La costumbre de tender la ropa en los patios interiores de los edificios en España se enfrenta a un posible fin. La Ley de Propiedad Horizontal (LPH) es clara al respecto: si la comunidad de vecinos así lo decide, puede prohibir esta práctica basándose en el artículo 7.1 de dicha ley.
Este epígrafe legal indica que los propietarios no pueden realizar alteraciones en la configuración o el estado exterior del edificio. Colgar la colada en un patio interior, aunque sea común, puede considerarse una modificación de la estética de un elemento común, similar a la fachada del inmueble. Por lo tanto, si los estatutos de la comunidad no lo autorizan expresamente, cualquier vecino puede exigir la retirada de la ropa tendida.
La normativa busca no solo preservar la estética general del edificio, sino también evitar posibles daños como humedades por goteo o deterioros derivados de anclajes en muros comunes. En algunos casos, la autorización para tender la ropa podría requerir no solo la aprobación en los estatutos, sino también el visto bueno unánime de la junta de propietarios y la comprobación de que no exista una ordenanza municipal que lo prohíba.

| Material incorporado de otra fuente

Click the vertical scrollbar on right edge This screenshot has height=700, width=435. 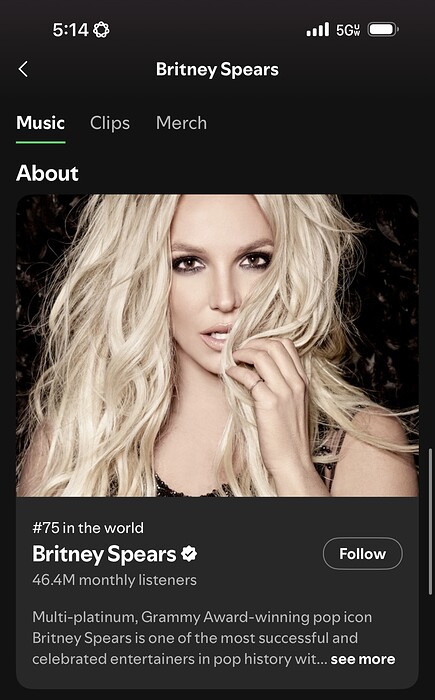coord(431,522)
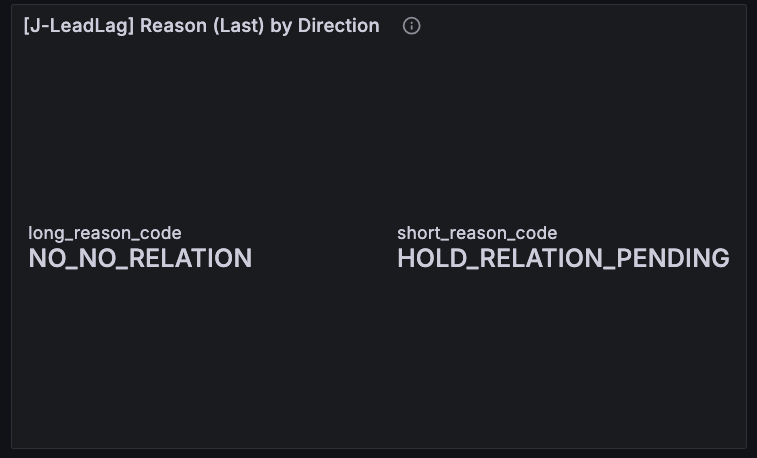757x458 pixels.
Task: Click "long" in the long_reason_code label
Action: click(x=45, y=233)
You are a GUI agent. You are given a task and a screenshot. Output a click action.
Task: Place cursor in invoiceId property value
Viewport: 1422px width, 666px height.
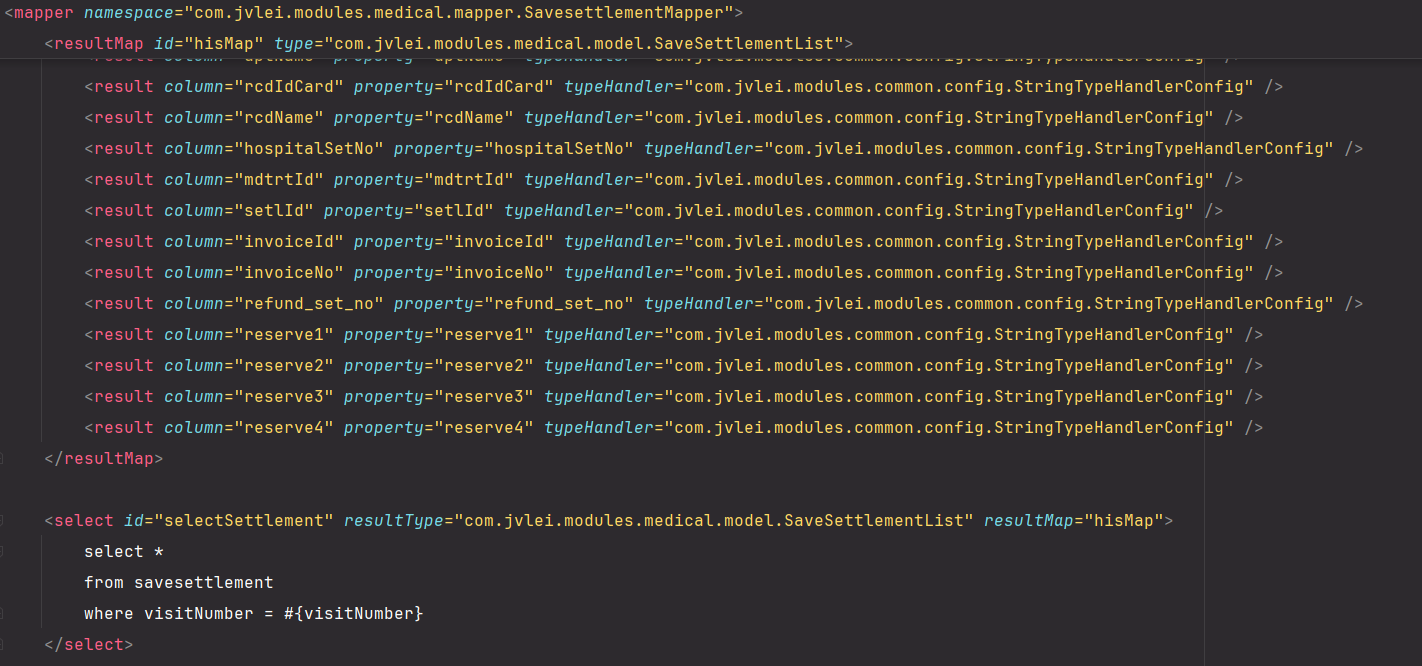tap(499, 242)
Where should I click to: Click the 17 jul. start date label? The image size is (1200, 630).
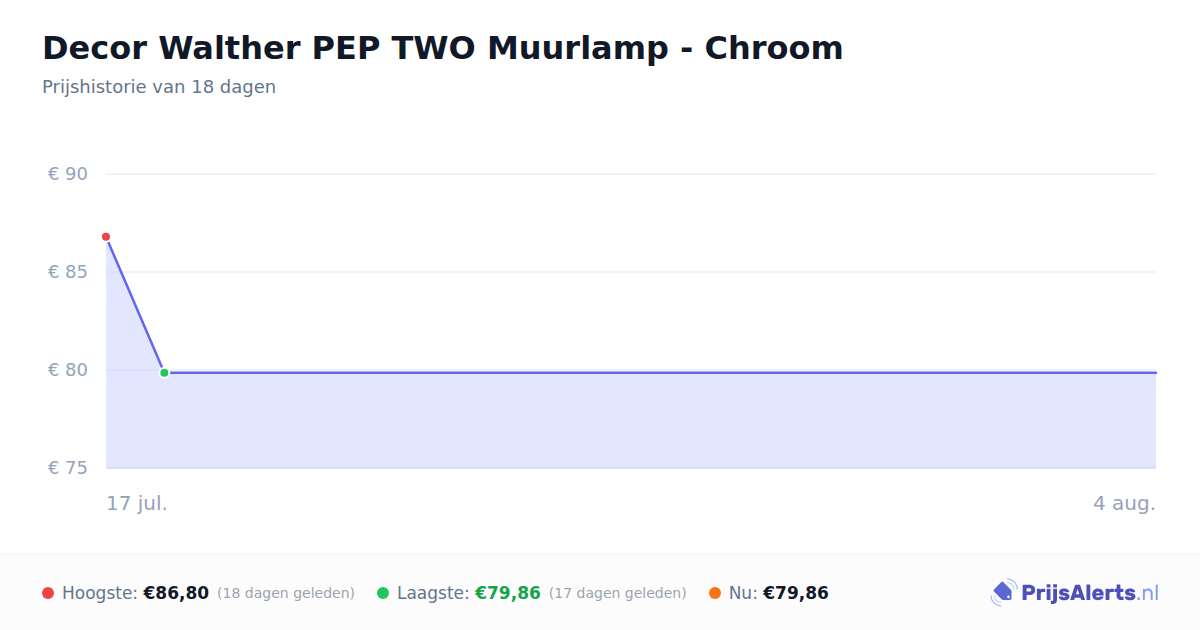pyautogui.click(x=137, y=503)
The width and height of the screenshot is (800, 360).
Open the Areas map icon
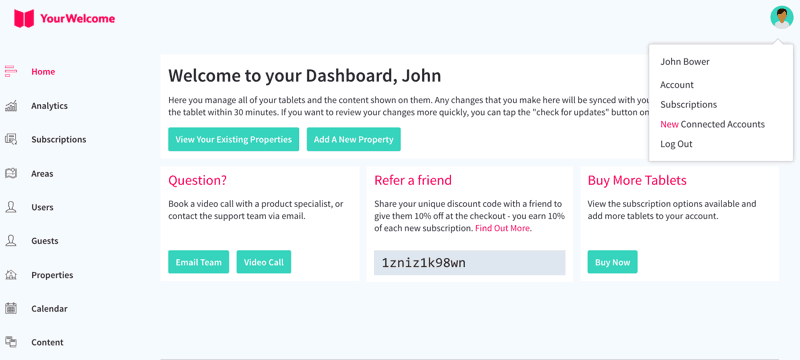tap(11, 173)
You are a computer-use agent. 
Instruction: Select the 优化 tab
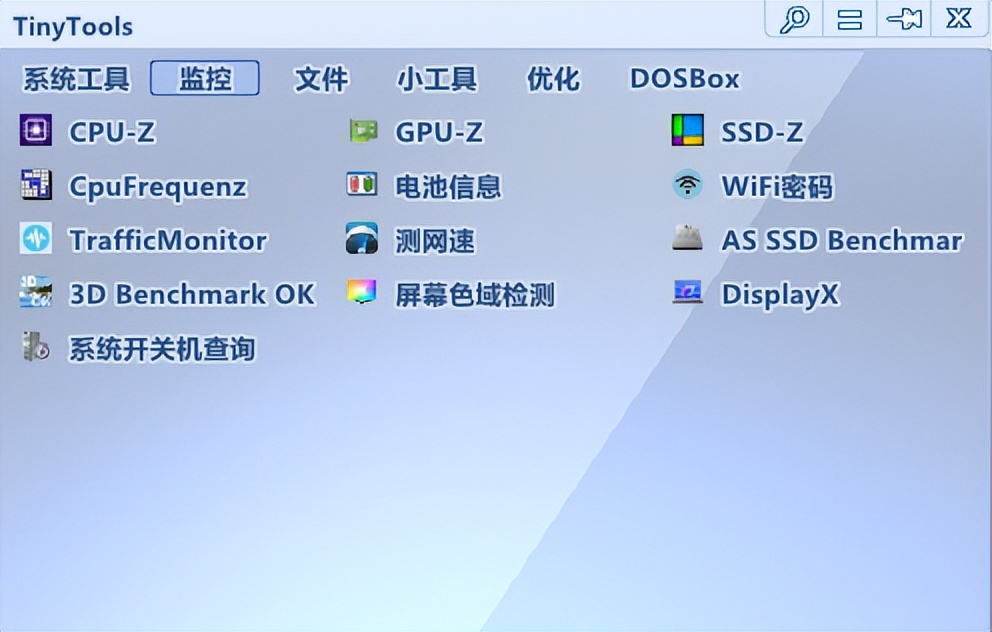(x=554, y=79)
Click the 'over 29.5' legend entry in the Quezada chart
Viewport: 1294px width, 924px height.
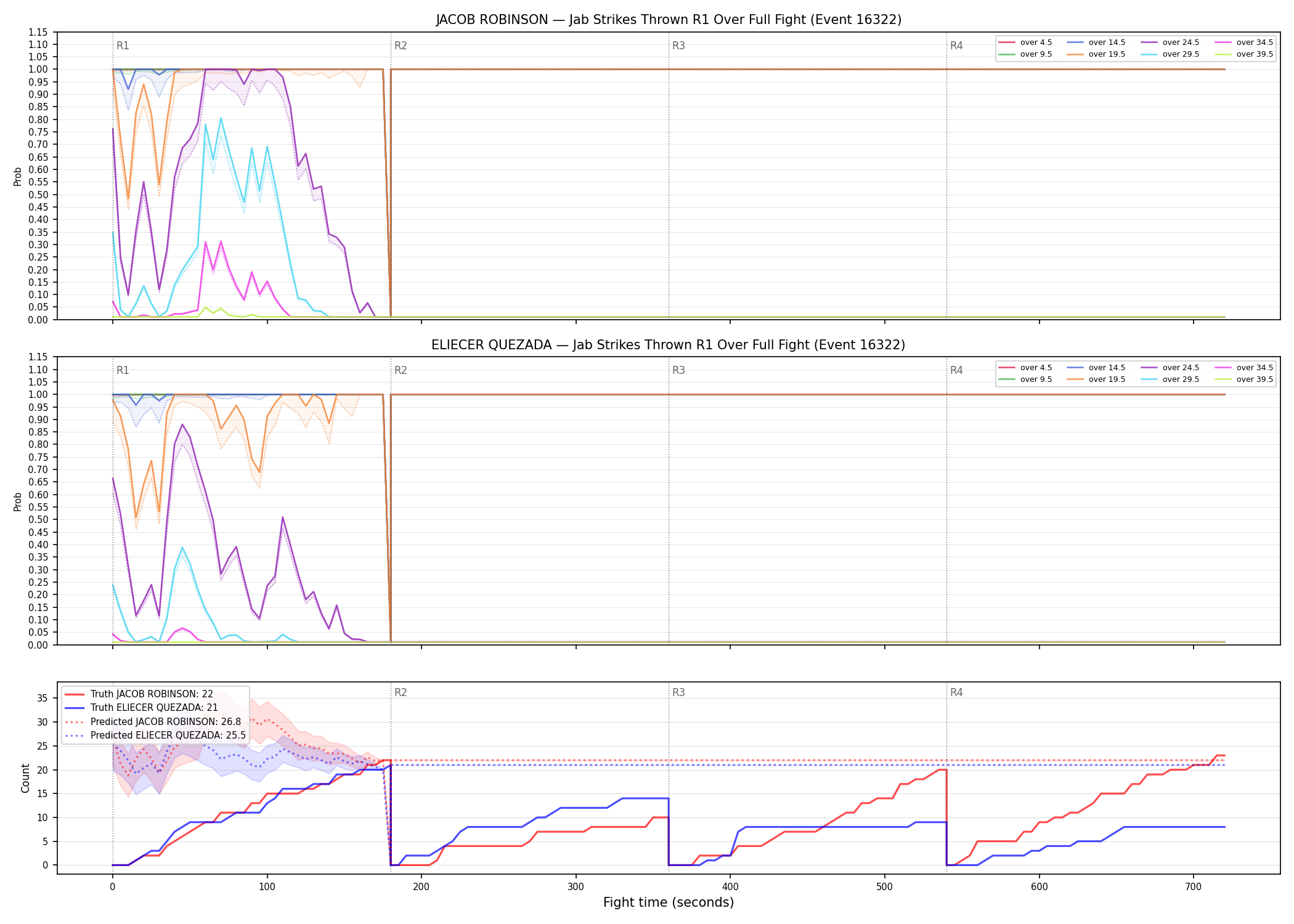click(1170, 379)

Ignorar estas normativas puede acarrear consecuencias. La comunidad de vecinos puede iniciar un procedimiento de "cesación" que podría terminar en los tribunales, obligando al infractor a retirar la instalación y, en algunos supuestos, a asumir las costas del proceso. Ante este endurecimiento de las normas y los crecientes conflictos vecinales, muchos optan por alternativas como secadoras o tendederos plegables de interior para evitar problemas legales.